> WHAT IS REQUIRED: Write the records out once more. Leave each line exactly as given.

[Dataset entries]
-------

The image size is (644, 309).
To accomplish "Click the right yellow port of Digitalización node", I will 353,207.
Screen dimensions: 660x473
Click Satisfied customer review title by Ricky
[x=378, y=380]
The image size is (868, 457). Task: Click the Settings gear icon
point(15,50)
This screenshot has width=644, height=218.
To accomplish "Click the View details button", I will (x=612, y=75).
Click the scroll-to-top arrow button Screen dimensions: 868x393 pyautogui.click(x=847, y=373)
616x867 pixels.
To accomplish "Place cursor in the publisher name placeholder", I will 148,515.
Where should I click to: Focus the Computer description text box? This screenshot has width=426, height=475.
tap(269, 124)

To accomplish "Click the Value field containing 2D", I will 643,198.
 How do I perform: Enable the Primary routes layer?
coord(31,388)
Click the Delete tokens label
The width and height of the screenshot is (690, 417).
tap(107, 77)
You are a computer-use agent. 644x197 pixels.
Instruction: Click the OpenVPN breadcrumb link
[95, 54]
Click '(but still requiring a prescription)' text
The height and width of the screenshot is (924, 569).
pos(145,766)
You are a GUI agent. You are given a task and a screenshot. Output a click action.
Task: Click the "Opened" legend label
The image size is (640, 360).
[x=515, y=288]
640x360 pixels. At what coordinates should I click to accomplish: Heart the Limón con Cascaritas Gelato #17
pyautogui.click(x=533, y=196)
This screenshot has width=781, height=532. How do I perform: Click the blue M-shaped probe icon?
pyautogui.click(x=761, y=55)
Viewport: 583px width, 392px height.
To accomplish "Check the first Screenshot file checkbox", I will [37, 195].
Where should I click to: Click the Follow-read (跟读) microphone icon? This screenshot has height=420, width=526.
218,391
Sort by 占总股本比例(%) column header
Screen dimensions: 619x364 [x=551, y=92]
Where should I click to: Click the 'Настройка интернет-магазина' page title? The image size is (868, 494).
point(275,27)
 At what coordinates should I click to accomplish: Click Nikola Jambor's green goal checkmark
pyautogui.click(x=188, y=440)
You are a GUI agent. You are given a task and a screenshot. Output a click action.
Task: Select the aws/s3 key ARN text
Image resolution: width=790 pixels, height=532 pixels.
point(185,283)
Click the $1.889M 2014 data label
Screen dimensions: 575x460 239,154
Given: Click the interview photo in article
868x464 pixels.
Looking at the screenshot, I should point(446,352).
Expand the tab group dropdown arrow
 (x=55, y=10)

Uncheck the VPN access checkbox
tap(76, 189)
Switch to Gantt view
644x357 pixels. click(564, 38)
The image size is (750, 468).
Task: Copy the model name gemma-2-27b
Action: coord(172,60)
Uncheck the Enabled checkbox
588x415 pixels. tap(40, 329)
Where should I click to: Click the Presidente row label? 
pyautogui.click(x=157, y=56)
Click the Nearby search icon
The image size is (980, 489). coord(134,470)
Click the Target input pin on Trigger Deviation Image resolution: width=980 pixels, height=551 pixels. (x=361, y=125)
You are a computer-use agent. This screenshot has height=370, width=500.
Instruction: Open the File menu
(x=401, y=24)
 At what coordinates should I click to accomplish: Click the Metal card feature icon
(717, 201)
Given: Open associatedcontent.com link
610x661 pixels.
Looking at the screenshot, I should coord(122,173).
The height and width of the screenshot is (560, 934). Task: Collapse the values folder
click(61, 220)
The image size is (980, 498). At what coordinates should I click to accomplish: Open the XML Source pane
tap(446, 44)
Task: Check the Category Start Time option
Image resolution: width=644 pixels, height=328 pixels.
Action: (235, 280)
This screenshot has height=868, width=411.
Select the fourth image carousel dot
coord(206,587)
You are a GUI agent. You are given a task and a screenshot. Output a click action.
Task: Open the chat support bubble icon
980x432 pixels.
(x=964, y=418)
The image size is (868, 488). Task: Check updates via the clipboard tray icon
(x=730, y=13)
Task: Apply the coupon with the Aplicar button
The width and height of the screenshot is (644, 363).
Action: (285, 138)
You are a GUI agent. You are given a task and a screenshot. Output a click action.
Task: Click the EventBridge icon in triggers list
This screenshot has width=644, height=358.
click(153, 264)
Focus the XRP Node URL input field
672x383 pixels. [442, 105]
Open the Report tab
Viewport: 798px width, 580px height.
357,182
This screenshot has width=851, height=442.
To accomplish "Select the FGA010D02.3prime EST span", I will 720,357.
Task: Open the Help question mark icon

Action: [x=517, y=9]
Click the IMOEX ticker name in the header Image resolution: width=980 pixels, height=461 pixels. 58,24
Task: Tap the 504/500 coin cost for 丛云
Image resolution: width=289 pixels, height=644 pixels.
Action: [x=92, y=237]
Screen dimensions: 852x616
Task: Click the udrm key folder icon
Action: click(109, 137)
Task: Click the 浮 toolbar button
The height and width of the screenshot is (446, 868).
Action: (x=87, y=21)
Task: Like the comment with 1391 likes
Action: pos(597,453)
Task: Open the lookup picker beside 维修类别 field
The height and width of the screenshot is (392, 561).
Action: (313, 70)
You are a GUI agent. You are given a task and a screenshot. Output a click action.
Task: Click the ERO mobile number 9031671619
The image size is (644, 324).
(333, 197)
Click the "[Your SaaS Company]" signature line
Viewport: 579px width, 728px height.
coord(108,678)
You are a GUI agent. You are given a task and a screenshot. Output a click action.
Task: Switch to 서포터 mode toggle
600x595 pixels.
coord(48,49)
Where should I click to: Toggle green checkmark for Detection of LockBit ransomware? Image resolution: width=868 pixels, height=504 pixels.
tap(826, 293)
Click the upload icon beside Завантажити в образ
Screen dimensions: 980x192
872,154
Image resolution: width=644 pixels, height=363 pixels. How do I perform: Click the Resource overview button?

-------

> SOLUTION FOR THIS TASK:
The image size is (644, 309).
To accomplish "Click the right yellow port of Digitalización node", I will 353,207.
Screen dimensions: 660x473
Click Satisfied customer review title by Ricky
[x=378, y=380]
The image size is (868, 457). Task: Click the Settings gear icon
point(15,50)
This screenshot has width=644, height=218.
To accomplish "Click the View details button", I will (x=612, y=75).
Click the scroll-to-top arrow button Screen dimensions: 868x393 pyautogui.click(x=847, y=373)
616x867 pixels.
To accomplish "Place cursor in the publisher name placeholder", I will 148,515.
Where should I click to: Focus the Computer description text box? This screenshot has width=426, height=475.
tap(269, 124)

To accomplish "Click the Value field containing 2D", I will 643,198.
 How do I perform: Enable the Primary routes layer?
coord(31,388)
Click the Delete tokens label
The width and height of the screenshot is (690, 417).
tap(107, 77)
You are a computer-use agent. 644x197 pixels.
Instruction: Click the OpenVPN breadcrumb link
[95, 54]
Click '(but still requiring a prescription)' text
The height and width of the screenshot is (924, 569).
pos(145,766)
You are a GUI agent. You are given a task and a screenshot. Output a click action.
Task: Click the "Opened" legend label
The image size is (640, 360).
[x=515, y=288]
640x360 pixels. At what coordinates should I click to accomplish: Heart the Limón con Cascaritas Gelato #17
pyautogui.click(x=533, y=196)
This screenshot has width=781, height=532. How do I perform: Click the blue M-shaped probe icon?
pyautogui.click(x=761, y=55)
Viewport: 583px width, 392px height.
To accomplish "Check the first Screenshot file checkbox", I will [37, 195].
Where should I click to: Click the Follow-read (跟读) microphone icon? This screenshot has height=420, width=526.
218,391
Sort by 占总股本比例(%) column header
Screen dimensions: 619x364 [x=551, y=92]
Where should I click to: Click the 'Настройка интернет-магазина' page title? The image size is (868, 494).
point(275,27)
 At what coordinates should I click to accomplish: Click Nikola Jambor's green goal checkmark
pyautogui.click(x=188, y=440)
You are a GUI agent. You are given a task and a screenshot. Output a click action.
Task: Select the aws/s3 key ARN text
Image resolution: width=790 pixels, height=532 pixels.
point(185,283)
Click the $1.889M 2014 data label
Screen dimensions: 575x460 239,154
Given: Click the interview photo in article
868x464 pixels.
Looking at the screenshot, I should point(446,352).
Expand the tab group dropdown arrow
 (x=55, y=10)

Uncheck the VPN access checkbox
tap(76, 189)
Switch to Gantt view
644x357 pixels. click(564, 38)
The image size is (750, 468).
Task: Copy the model name gemma-2-27b
Action: coord(172,60)
Uncheck the Enabled checkbox
588x415 pixels. tap(40, 329)
Where should I click to: Click the Presidente row label? 
pyautogui.click(x=157, y=56)
Click the Nearby search icon
The image size is (980, 489). coord(134,470)
Click the Target input pin on Trigger Deviation Image resolution: width=980 pixels, height=551 pixels. (x=361, y=125)
You are a computer-use agent. This screenshot has height=370, width=500.
Instruction: Open the File menu
(x=401, y=24)
 At what coordinates should I click to accomplish: Click the Metal card feature icon
(717, 201)
Given: Open associatedcontent.com link
610x661 pixels.
Looking at the screenshot, I should coord(122,173).
The height and width of the screenshot is (560, 934). Task: Collapse the values folder
click(61, 220)
The image size is (980, 498). At what coordinates should I click to accomplish: Open the XML Source pane
tap(446, 44)
Task: Check the Category Start Time option
Image resolution: width=644 pixels, height=328 pixels.
Action: (235, 280)
This screenshot has height=868, width=411.
Select the fourth image carousel dot
coord(206,587)
You are a GUI agent. You are given a task and a screenshot. Output a click action.
Task: Open the chat support bubble icon
980x432 pixels.
(x=964, y=418)
The image size is (868, 488). Task: Check updates via the clipboard tray icon
(x=730, y=13)
Task: Apply the coupon with the Aplicar button
The width and height of the screenshot is (644, 363).
Action: (285, 138)
You are a GUI agent. You are given a task and a screenshot. Output a click action.
Task: Click the EventBridge icon in triggers list
This screenshot has width=644, height=358.
click(153, 264)
Focus the XRP Node URL input field
672x383 pixels. [442, 105]
Open the Report tab
Viewport: 798px width, 580px height.
357,182
This screenshot has width=851, height=442.
To accomplish "Select the FGA010D02.3prime EST span", I will 720,357.
Task: Open the Help question mark icon

Action: [x=517, y=9]
Click the IMOEX ticker name in the header Image resolution: width=980 pixels, height=461 pixels. 58,24
Task: Tap the 504/500 coin cost for 丛云
Image resolution: width=289 pixels, height=644 pixels.
Action: [x=92, y=237]
Screen dimensions: 852x616
Task: Click the udrm key folder icon
Action: click(109, 137)
Task: Click the 浮 toolbar button
The height and width of the screenshot is (446, 868).
Action: (x=87, y=21)
Task: Like the comment with 1391 likes
Action: pos(597,453)
Task: Open the lookup picker beside 维修类别 field
The height and width of the screenshot is (392, 561).
Action: (313, 70)
You are a GUI agent. You are given a task and a screenshot. Output a click action.
Task: Click the ERO mobile number 9031671619
The image size is (644, 324).
(333, 197)
Click the "[Your SaaS Company]" signature line
Viewport: 579px width, 728px height.
coord(108,678)
You are a GUI agent. You are given a task and a screenshot. Output a click action.
Task: Switch to 서포터 mode toggle
600x595 pixels.
coord(48,49)
Where should I click to: Toggle green checkmark for Detection of LockBit ransomware? Image resolution: width=868 pixels, height=504 pixels.
tap(826, 293)
Click the upload icon beside Завантажити в образ
Screen dimensions: 980x192
872,154
Image resolution: width=644 pixels, height=363 pixels. How do I perform: Click the Resource overview button?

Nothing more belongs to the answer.